* **REQUIRED WORK**
Starting at the line containing "Where should I" and stopping after the line containing "pyautogui.click(x=137, y=703)", copy those lines out in full with nothing else. Scale only the click coordinates in the answers by 1.3 and round them to whole numbers, with halves rounding up. Leave all other numbers as they are and the pictures out.

* **DATA EXTRACT**
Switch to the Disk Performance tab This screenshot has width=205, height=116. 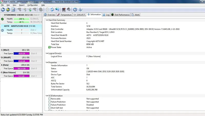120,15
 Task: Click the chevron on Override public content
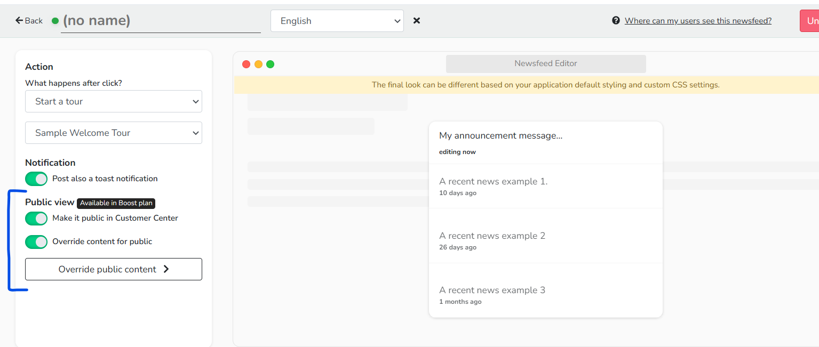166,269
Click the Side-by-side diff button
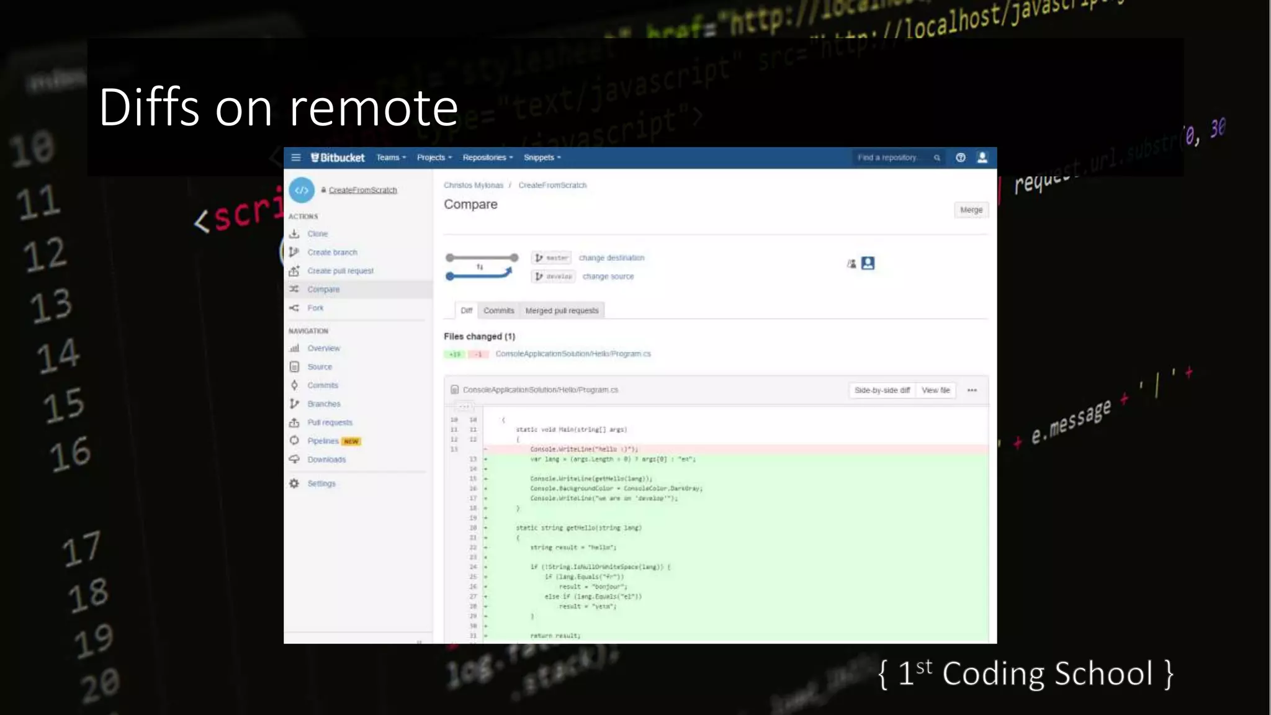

* * *

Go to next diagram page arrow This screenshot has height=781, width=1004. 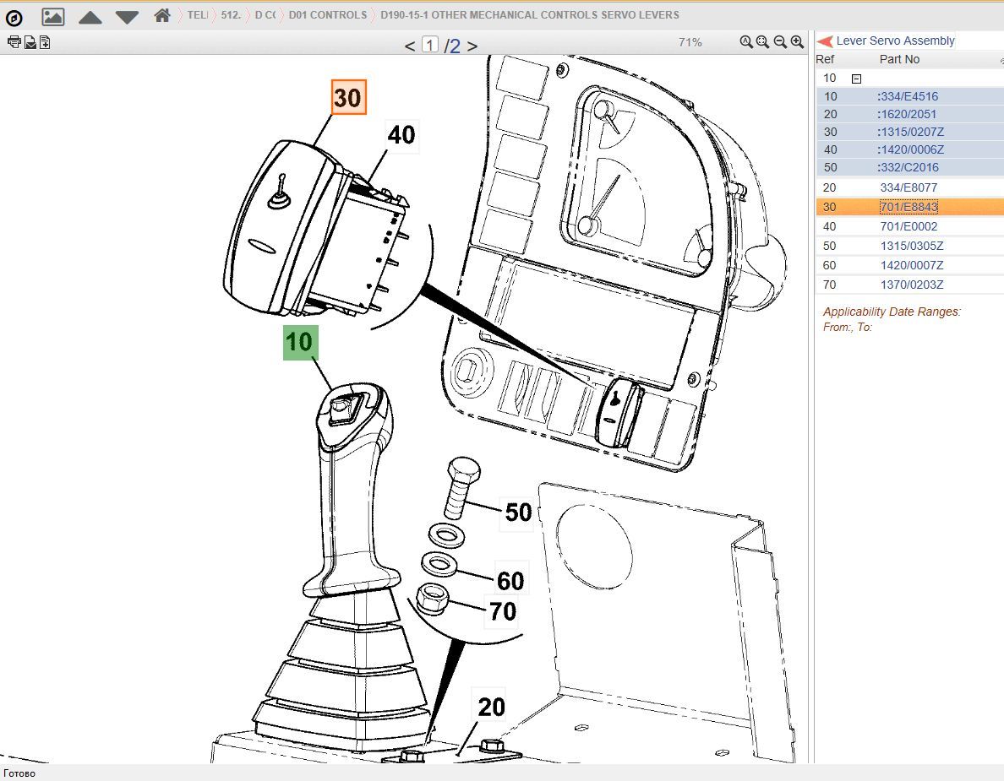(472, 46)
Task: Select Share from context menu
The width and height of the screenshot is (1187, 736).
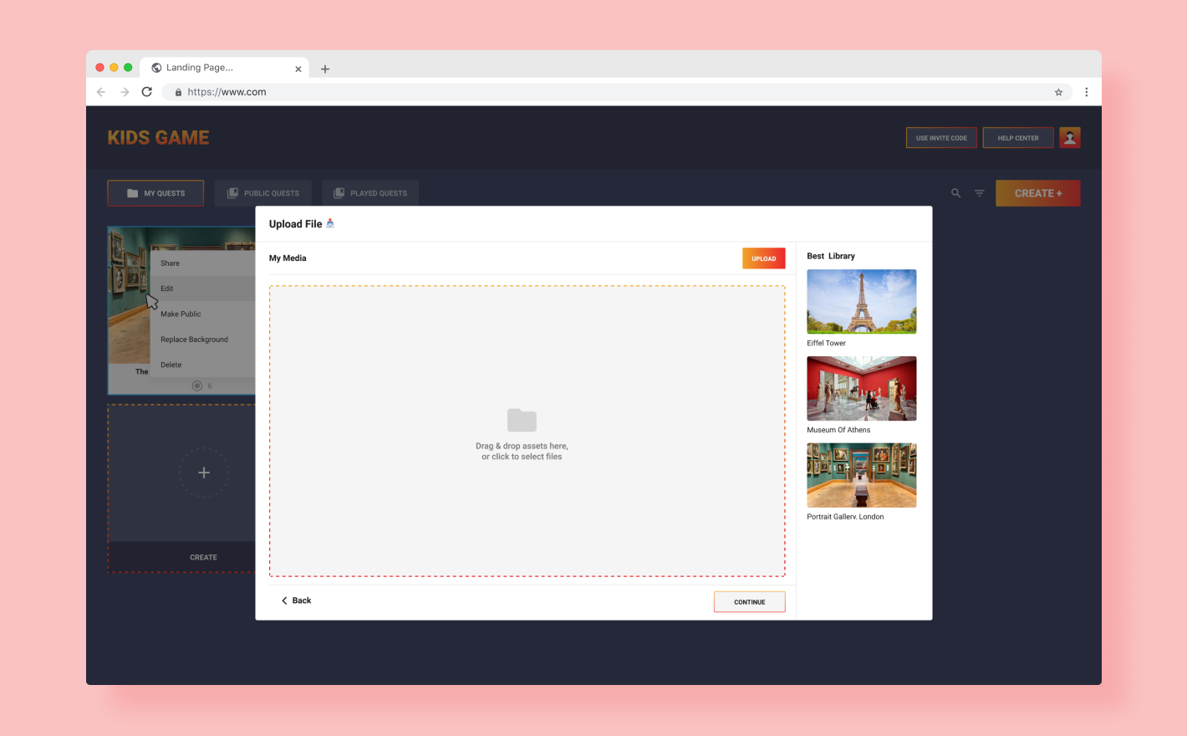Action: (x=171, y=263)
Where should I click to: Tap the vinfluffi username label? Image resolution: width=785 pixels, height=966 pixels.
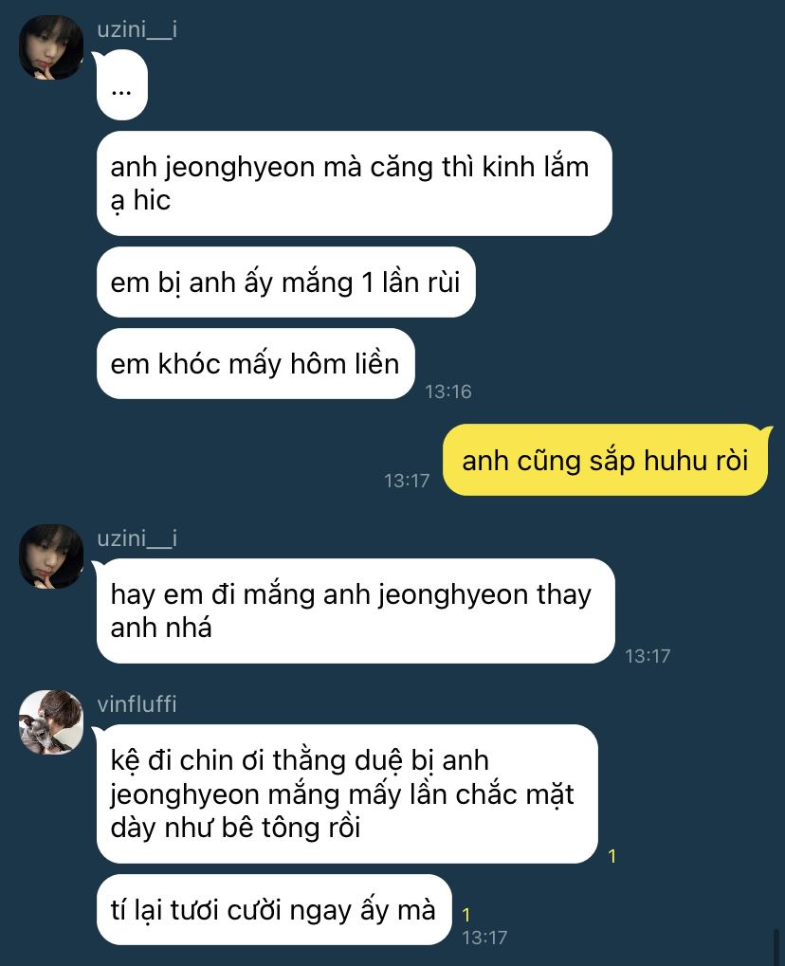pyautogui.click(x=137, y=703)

* **RESPONSE**
Where should I click to: Tap the vinfluffi username label? Image resolution: width=785 pixels, height=966 pixels.
pyautogui.click(x=178, y=914)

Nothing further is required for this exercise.